TASK TO CARRY OUT ->
In the article below on decentralized clinical trials, which three bodies agreed on the recommendations?

The life of regulators is a constant struggle to stay abreast of developments that are always, by definition, ahead of them, and, notionally, a threat to them. As Pierre Joly, the president of the French pharmaceutical industry association SNIP (as it then was), famously remarked as far back as the early 1980s, "If industry was developing a new car it would start by designing the motor, but regulators would start by designing the brakes."

Regulators in Europe have just made a gallant attempt to catch up with something else they haven't designed: decentralized clinical trials. In the final working week of the year (in Europe, anyway—my apologies to those operating under stricter regimes), the European Commission, the Heads of Medicines Agencies and the European Medicines Agency have agreed on recommendations with the dual aim of facilitating the conduct of decentralized clinical trials (DCTs) but at the same time safeguarding both the well-being of participants and robustness and reliability of the data collected.

The move is welcome, because it responds to an evident reality driven largely by shifts in technology. The growing availability of digital tools and telemedicine make possible more mobile and local healthcare. The wider use of home health visits, remote monitoring and diagnostics, direct-to-patient shipment of study drugs and electronic informed consent has eased the introduction of approaches in which patients no longer necessarily have to travel to trial sites to participate in a trial, thus making trials accessible to a wider demographic of participants—and helpfully, reducing the drop-out rates that complicate or even frustrate so many trials.

The paper addresses the roles and responsibilities of the sponsor and investigator, electronic informed consent, the delivery of investigational medicinal products, trial related procedures at home, data management and monitoring in a decentralized clinical trial setting—many of the issues where clarity of procedure would obviously be helpful. But these are sketched out over little more than a dozen pages. The document itself can be seen here.

And Europe being Europe (with apologies again to those operating in more harmonized contexts), this is only a collection of recommendations, because even the august institutions that have put them together have no mandate to actually tell the countries of Europe what to do. As it says on the first page, "The views expressed…are not legally binding." They were put together by the European medicines regulatory network with experts from regulatory bodies responsible for the authorization of clinical trials, members of ethic committees, good clinical practice inspectors, methodology experts and representatives of patient organizations, and drafting of the paper was coordinated by the national officials and experts who make up the EU's clinical trials coordination group.

INPUT DATA ->
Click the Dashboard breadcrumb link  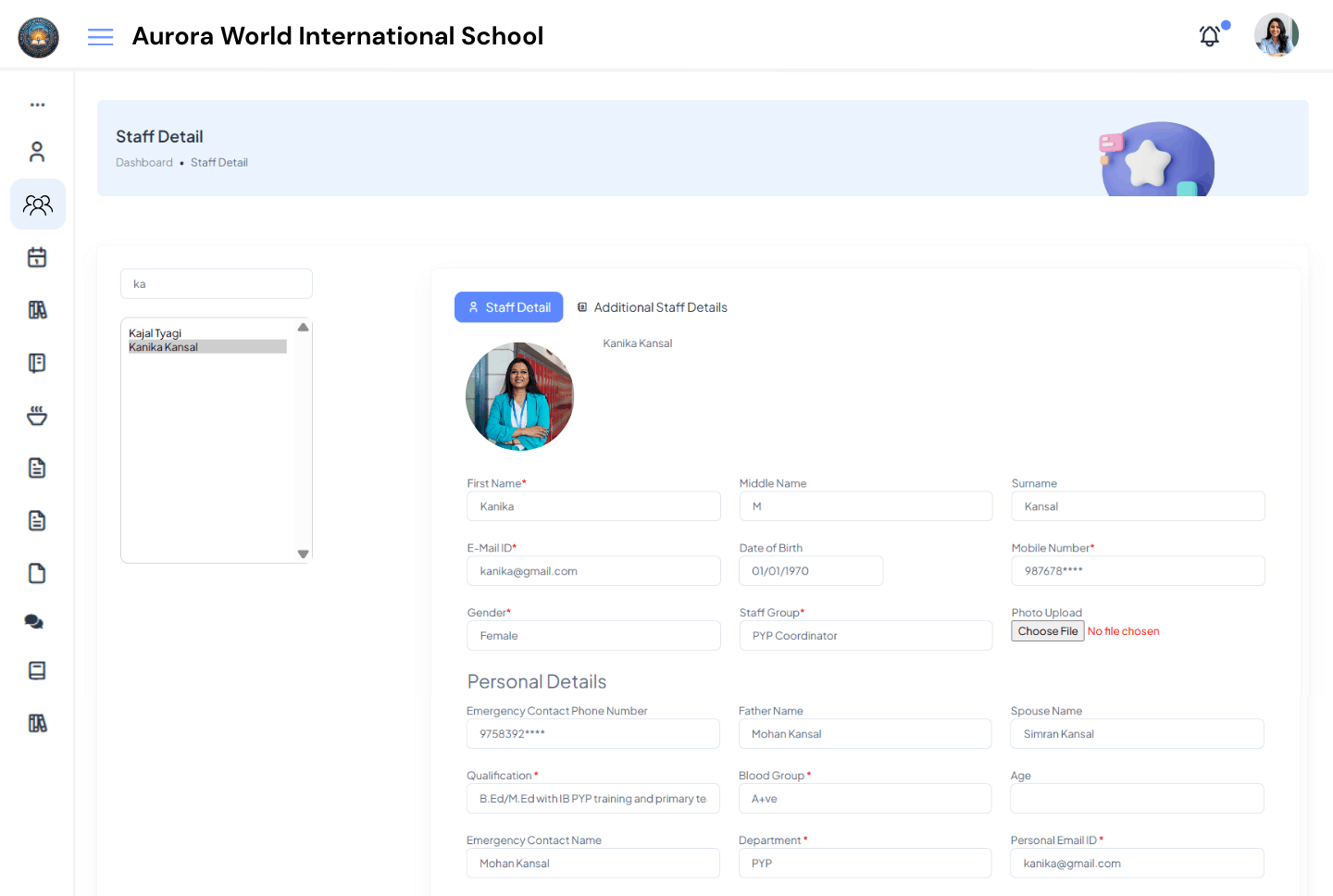coord(144,162)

RESPONSE TO THE EXERCISE ->
The European Commission, the Heads of Medicines Agencies and the European Medicines Agency.